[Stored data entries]
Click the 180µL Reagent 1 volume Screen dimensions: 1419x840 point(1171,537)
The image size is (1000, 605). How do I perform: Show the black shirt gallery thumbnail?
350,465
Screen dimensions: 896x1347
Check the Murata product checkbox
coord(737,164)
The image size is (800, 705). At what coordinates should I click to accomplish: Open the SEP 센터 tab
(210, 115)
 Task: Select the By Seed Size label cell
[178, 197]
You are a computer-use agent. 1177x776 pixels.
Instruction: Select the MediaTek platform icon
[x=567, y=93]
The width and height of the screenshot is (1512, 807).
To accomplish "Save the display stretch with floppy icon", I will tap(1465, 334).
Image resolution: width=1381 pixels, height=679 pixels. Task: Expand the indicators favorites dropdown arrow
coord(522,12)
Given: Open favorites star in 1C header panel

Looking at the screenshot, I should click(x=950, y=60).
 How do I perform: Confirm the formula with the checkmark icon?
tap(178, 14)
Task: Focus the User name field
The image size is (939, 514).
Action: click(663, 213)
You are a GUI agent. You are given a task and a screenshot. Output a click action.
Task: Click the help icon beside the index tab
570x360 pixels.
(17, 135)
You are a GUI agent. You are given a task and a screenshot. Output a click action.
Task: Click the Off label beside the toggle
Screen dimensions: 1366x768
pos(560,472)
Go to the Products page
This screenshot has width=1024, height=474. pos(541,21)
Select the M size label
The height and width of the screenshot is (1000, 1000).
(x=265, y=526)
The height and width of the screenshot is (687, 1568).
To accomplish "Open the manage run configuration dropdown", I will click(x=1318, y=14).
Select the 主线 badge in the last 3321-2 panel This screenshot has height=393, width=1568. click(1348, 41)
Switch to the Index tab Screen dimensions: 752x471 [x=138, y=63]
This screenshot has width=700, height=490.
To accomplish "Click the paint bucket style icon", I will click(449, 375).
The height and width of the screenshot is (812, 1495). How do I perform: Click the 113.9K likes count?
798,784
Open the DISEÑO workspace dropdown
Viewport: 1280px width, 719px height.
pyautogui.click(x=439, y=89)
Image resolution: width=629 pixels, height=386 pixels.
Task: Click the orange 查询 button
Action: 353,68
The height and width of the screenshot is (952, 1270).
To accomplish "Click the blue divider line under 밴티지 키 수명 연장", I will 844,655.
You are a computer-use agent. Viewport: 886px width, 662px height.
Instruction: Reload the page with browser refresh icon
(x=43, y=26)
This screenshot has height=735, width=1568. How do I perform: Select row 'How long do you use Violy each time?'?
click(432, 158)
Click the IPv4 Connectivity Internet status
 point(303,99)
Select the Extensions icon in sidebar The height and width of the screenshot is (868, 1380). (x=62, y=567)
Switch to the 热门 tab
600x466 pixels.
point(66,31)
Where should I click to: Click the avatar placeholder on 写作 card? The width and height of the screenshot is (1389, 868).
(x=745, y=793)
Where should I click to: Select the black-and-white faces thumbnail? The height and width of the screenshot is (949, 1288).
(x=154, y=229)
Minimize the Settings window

§ **Task to carry out**: Beginning at the line that holds "Switch to the Index", copy every line through the end of the entries exactly as given, and only those lines.

§ **Solution to this task**:
Switch to the Index tab Screen dimensions: 752x471 [x=138, y=63]
This screenshot has width=700, height=490.
To accomplish "Click the paint bucket style icon", I will click(449, 375).
The height and width of the screenshot is (812, 1495). How do I perform: Click the 113.9K likes count?
798,784
Open the DISEÑO workspace dropdown
Viewport: 1280px width, 719px height.
pyautogui.click(x=439, y=89)
Image resolution: width=629 pixels, height=386 pixels.
Task: Click the orange 查询 button
Action: 353,68
The height and width of the screenshot is (952, 1270).
To accomplish "Click the blue divider line under 밴티지 키 수명 연장", I will 844,655.
You are a computer-use agent. Viewport: 886px width, 662px height.
Instruction: Reload the page with browser refresh icon
(x=43, y=26)
This screenshot has height=735, width=1568. How do I perform: Select row 'How long do you use Violy each time?'?
click(432, 158)
Click the IPv4 Connectivity Internet status
 point(303,99)
Select the Extensions icon in sidebar The height and width of the screenshot is (868, 1380). (x=62, y=567)
Switch to the 热门 tab
600x466 pixels.
point(66,31)
Where should I click to: Click the avatar placeholder on 写作 card? The width and height of the screenshot is (1389, 868).
(x=745, y=793)
Where should I click to: Select the black-and-white faces thumbnail? The height and width of the screenshot is (949, 1288).
(x=154, y=229)
Minimize the Settings window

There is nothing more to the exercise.